■ **THE TASK**
Whatever the records below hold, copy it all out exactly.
━━ SOURCE DATA
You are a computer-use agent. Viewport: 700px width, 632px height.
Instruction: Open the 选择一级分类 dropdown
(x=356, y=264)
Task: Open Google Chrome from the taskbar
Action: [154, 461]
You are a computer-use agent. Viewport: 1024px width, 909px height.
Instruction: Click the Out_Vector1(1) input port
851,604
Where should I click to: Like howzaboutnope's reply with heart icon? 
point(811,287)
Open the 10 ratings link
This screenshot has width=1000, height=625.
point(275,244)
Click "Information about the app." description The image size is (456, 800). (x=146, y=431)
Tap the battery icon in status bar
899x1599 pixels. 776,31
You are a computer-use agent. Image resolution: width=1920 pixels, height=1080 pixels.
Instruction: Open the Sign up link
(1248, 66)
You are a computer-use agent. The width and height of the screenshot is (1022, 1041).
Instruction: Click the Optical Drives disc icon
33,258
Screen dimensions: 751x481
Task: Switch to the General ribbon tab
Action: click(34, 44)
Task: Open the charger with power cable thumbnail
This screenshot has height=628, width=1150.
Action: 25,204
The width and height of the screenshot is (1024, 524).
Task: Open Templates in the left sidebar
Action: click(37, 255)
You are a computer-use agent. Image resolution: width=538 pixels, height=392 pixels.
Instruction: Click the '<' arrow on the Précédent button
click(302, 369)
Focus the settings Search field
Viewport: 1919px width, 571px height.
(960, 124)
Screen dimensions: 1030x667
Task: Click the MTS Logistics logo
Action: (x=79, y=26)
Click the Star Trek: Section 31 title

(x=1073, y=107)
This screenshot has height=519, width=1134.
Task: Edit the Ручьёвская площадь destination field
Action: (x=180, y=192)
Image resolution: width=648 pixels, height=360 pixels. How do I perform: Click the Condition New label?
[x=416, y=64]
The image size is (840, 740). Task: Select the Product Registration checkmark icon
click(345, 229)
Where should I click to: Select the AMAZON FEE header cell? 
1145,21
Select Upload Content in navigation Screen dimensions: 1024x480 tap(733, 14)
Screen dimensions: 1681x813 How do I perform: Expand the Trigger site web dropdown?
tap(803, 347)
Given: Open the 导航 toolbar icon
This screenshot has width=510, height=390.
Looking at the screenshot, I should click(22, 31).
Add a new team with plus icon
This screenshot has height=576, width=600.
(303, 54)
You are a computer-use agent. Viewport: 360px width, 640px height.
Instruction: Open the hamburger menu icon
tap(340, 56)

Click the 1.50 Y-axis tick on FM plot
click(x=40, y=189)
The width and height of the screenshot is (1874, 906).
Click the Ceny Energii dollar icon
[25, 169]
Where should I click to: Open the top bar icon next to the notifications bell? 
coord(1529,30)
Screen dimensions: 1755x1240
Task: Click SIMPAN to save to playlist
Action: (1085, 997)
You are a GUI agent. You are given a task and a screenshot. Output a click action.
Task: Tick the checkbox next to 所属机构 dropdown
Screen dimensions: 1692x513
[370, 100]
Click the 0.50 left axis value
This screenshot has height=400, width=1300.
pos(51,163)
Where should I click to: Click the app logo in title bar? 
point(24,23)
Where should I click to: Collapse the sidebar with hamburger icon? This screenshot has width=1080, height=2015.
━━━━
■ **COMPLETED TASK**
You are a computer-use agent. Viewport: 700px width, 632px height.
Instruction: Open the 选择一级分类 dropdown
(x=356, y=264)
Task: Open Google Chrome from the taskbar
Action: [154, 461]
You are a computer-use agent. Viewport: 1024px width, 909px height.
Instruction: Click the Out_Vector1(1) input port
851,604
Where should I click to: Like howzaboutnope's reply with heart icon? 
point(811,287)
Open the 10 ratings link
This screenshot has width=1000, height=625.
point(275,244)
Click "Information about the app." description The image size is (456, 800). (x=146, y=431)
Tap the battery icon in status bar
899x1599 pixels. 776,31
You are a computer-use agent. Image resolution: width=1920 pixels, height=1080 pixels.
Instruction: Open the Sign up link
(1248, 66)
You are a computer-use agent. The width and height of the screenshot is (1022, 1041).
Instruction: Click the Optical Drives disc icon
33,258
Screen dimensions: 751x481
Task: Switch to the General ribbon tab
Action: click(34, 44)
Task: Open the charger with power cable thumbnail
This screenshot has height=628, width=1150.
Action: 25,204
The width and height of the screenshot is (1024, 524).
Task: Open Templates in the left sidebar
Action: click(37, 255)
You are a computer-use agent. Image resolution: width=538 pixels, height=392 pixels.
Instruction: Click the '<' arrow on the Précédent button
click(302, 369)
Focus the settings Search field
Viewport: 1919px width, 571px height.
(960, 124)
Screen dimensions: 1030x667
Task: Click the MTS Logistics logo
Action: (x=79, y=26)
Click the Star Trek: Section 31 title

(x=1073, y=107)
This screenshot has height=519, width=1134.
Task: Edit the Ручьёвская площадь destination field
Action: (x=180, y=192)
Image resolution: width=648 pixels, height=360 pixels. How do I perform: Click the Condition New label?
[x=416, y=64]
The image size is (840, 740). Task: Select the Product Registration checkmark icon
click(345, 229)
Where should I click to: Select the AMAZON FEE header cell? 
1145,21
Select Upload Content in navigation Screen dimensions: 1024x480 tap(733, 14)
Screen dimensions: 1681x813 How do I perform: Expand the Trigger site web dropdown?
tap(803, 347)
Given: Open the 导航 toolbar icon
This screenshot has width=510, height=390.
Looking at the screenshot, I should click(22, 31).
Add a new team with plus icon
This screenshot has height=576, width=600.
(303, 54)
You are a computer-use agent. Viewport: 360px width, 640px height.
Instruction: Open the hamburger menu icon
tap(340, 56)

Click the 1.50 Y-axis tick on FM plot
click(x=40, y=189)
The width and height of the screenshot is (1874, 906).
Click the Ceny Energii dollar icon
[25, 169]
Where should I click to: Open the top bar icon next to the notifications bell? 
coord(1529,30)
Screen dimensions: 1755x1240
Task: Click SIMPAN to save to playlist
Action: (1085, 997)
You are a GUI agent. You are given a task and a screenshot. Output a click action.
Task: Tick the checkbox next to 所属机构 dropdown
Screen dimensions: 1692x513
[370, 100]
Click the 0.50 left axis value
This screenshot has height=400, width=1300.
pos(51,163)
Where should I click to: Click the app logo in title bar? 
point(24,23)
Where should I click to: Collapse the sidebar with hamburger icon? This screenshot has width=1080, height=2015.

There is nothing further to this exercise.